See the Estimation page for more on when \(W\) is needed and what can serve as \(W\).
Part 3: Compare estimators
We compare five approaches. Only our two proposed methods (imputation and DR/ML) should recover the true ATT = 1.0.
Method 0: Naive DiD (no covariates)
Ignores \(X\) entirely. Biased if parallel trends requires conditioning on \(X\).
res_naive <- pte_default(
yname = "Y", gname = "G", tname = "period", idname = "id",
data = sim$data, d_outcome = TRUE, est_method = "reg"
)
att0 <- extract_att(res_naive)
cat("ATT:", round(att0$att, 4), " (SE:", round(att0$se, 4), ")\n")ATT: 1.355 (SE: 0.0265 )
Method 1: Include \(X_t\) directly (bad control)
Conditions on post-treatment \(X_t\). Classic bad control bias.
res_bad <- pte_default(
yname = "Y", gname = "G", tname = "period", idname = "id",
data = sim$data, d_outcome = TRUE,
d_covs_formula = ~X, est_method = "reg"
)
att1 <- extract_att(res_bad)
cat("ATT:", round(att1$att, 4), " (SE:", round(att1$se, 4), ")\n")ATT: 0.3418 (SE: 0.0291 )
Method 2: Pre-treatment \(X\) only
Uses time-invariant covariates \(Z\).

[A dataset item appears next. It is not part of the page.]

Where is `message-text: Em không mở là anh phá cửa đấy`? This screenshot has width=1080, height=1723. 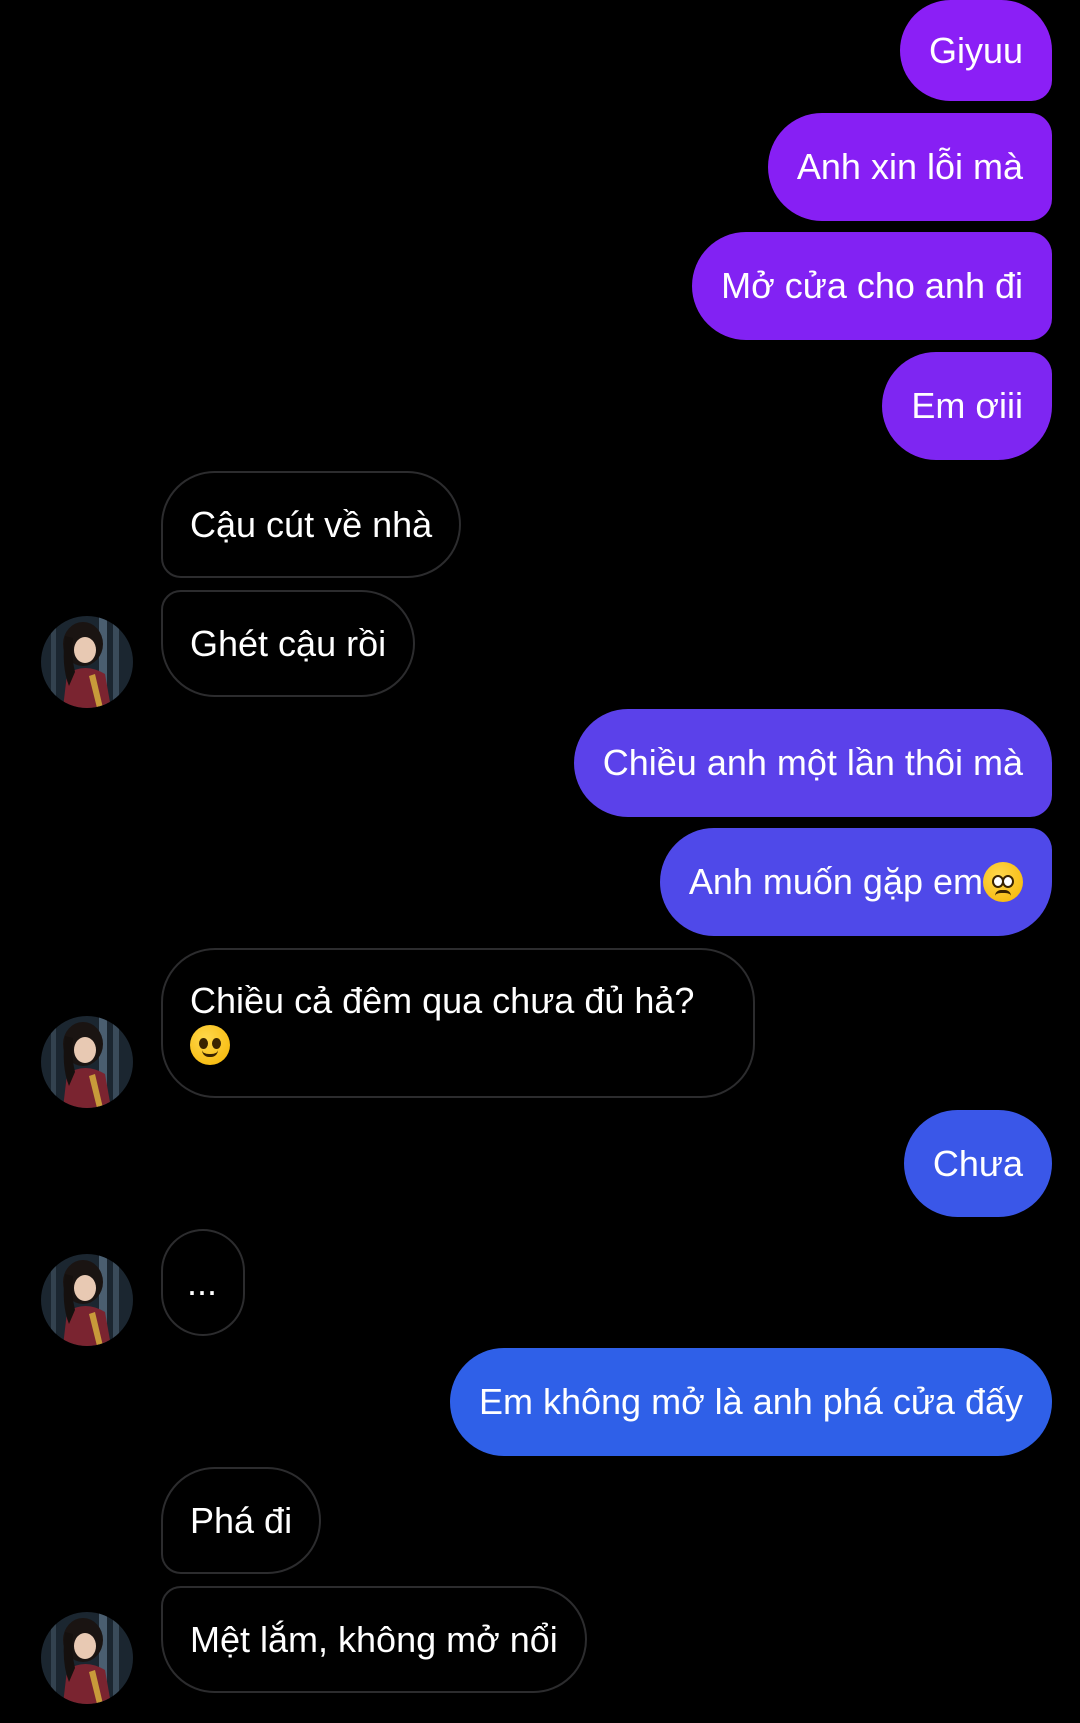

Works under restrictive conditions.
res_pretreat <- pte_default(
yname = "Y", gname = "G", tname = "period", idname = "id",
data = sim$data, d_outcome = TRUE,
xformla = ~Z + W, est_method = "reg"
)
att2 <- extract_att(res_pretreat)
cat("ATT:", round(att2$att, 4), " (SE:", round(att2$se, 4), ")\n")ATT: 1.0278 (SE: 0.0243 )
Method 3: Imputation (our proposal)
Imputes the counterfactual \(X_t(0)\) for treated units, then runs DiD.
res_imp <- bc_att_gt(
yname = "Y", gname = "G", tname = "period", idname = "id",
data = sim$data,
bad_control_formula = ~X,
xformla = ~Z + W,
est_method = "imputation",
lagged_outcome_cov = FALSE
)
att3 <- extract_att(res_imp)
cat("ATT:", round(att3$att, 4), " (SE:", round(att3$se, 4), ")\n")ATT: 1.0133 (SE: 0.0046 )

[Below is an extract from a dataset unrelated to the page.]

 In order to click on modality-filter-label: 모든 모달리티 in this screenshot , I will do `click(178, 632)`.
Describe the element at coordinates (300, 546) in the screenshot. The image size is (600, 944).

Method 4: Doubly Robust ML (our proposal)
Combines the imputation approach with an AIPW correction using random forest propensity scores (cross-fitted via grf). Consistent if either the outcome model or the propensity score is correctly specified.
res_ml <- bc_att_gt(
yname = "Y", gname = "G", tname = "period", idname = "id",
data = sim$data,
bad_control_formula = ~X,
xformla = ~Z + W,
est_method = "dr_ml",
lagged_outcome_cov = FALSE
)
att4 <- extract_att(res_ml)
cat("ATT:", round(att4$att, 4), " (SE:", round(att4$se, 4), ")\n")ATT: 1.0308 (SE: 0.0287 )
Part 4: Comparison table
results <- data.frame(
Method = c(
"Naive DiD (no covariates)",
"Include X_t (bad control)",
"Pre-treatment X only",
"Imputation (proposed)",
"DR/ML (proposed)"
),
ATT = c(att0$att, att1$att, att2$att, att3$att, att4$att),
SE = c(att0$se, att1$se, att2$se, att3$se, att4$se)
)
results$Bias <- results$ATT - sim$true_att
results$CI_lower <- results$ATT - 1.96 * results$SE
results$CI_upper <- results$ATT + 1.96 * results$SE
knitr::kable(
results,
digits = 4,
col.names = c("Method", "ATT", "SE", "Bias", "CI Lower", "CI Upper"),
caption = paste0("Comparison of estimators (True ATT = ", sim$true_att, ")")
)| Method | ATT | SE | Bias | CI Lower | CI Upper |
|---|---|---|---|---|---|
| Naive DiD (no covariates) | 1.3550 | 0.0265 | 0.3550 | 1.3030 | 1.4070 |
| Include X_t (bad control) | 0.3418 | 0.0291 | -0.6582 | 0.2847 | 0.3988 |
| Pre-treatment X only | 1.0278 | 0.0243 | 0.0278 | 0.9801 | 1.0755 |
| Imputation (proposed) | 1.0133 | 0.0046 | 0.0133 | 1.0044 | 1.0223 |
| DR/ML (proposed) | 1.0308 | 0.0287 | 0.0308 | 0.9744 | 1.0871 |
The naive DiD and bad control approaches are biased. The pre-treatment \(X\) approach may or may not work depending on the DGP. Our imputation and DR/ML methods recover the true ATT.
Part 5: Summary
- Including post-treatment \(X_t\) directly: biased (bad control)
- Dropping \(X_t\) entirely: may violate parallel trends
- Using pre-treatment \(X_{t-1}\) only: works under restrictive conditions
- Imputation: impute \(X_t(0)\) for treated, then DiD — our method
- DR/ML: imputation + AIPW with random forest propensity scores — our method
Methods 4 and 5 require Covariate Unconfoundedness: \(X_t(0) \perp\!\!\!\perp D \mid X_{t-1}, W, Z\)
For the full theoretical treatment, see Caetano, Callaway, Payne, and Sant’Anna (2024).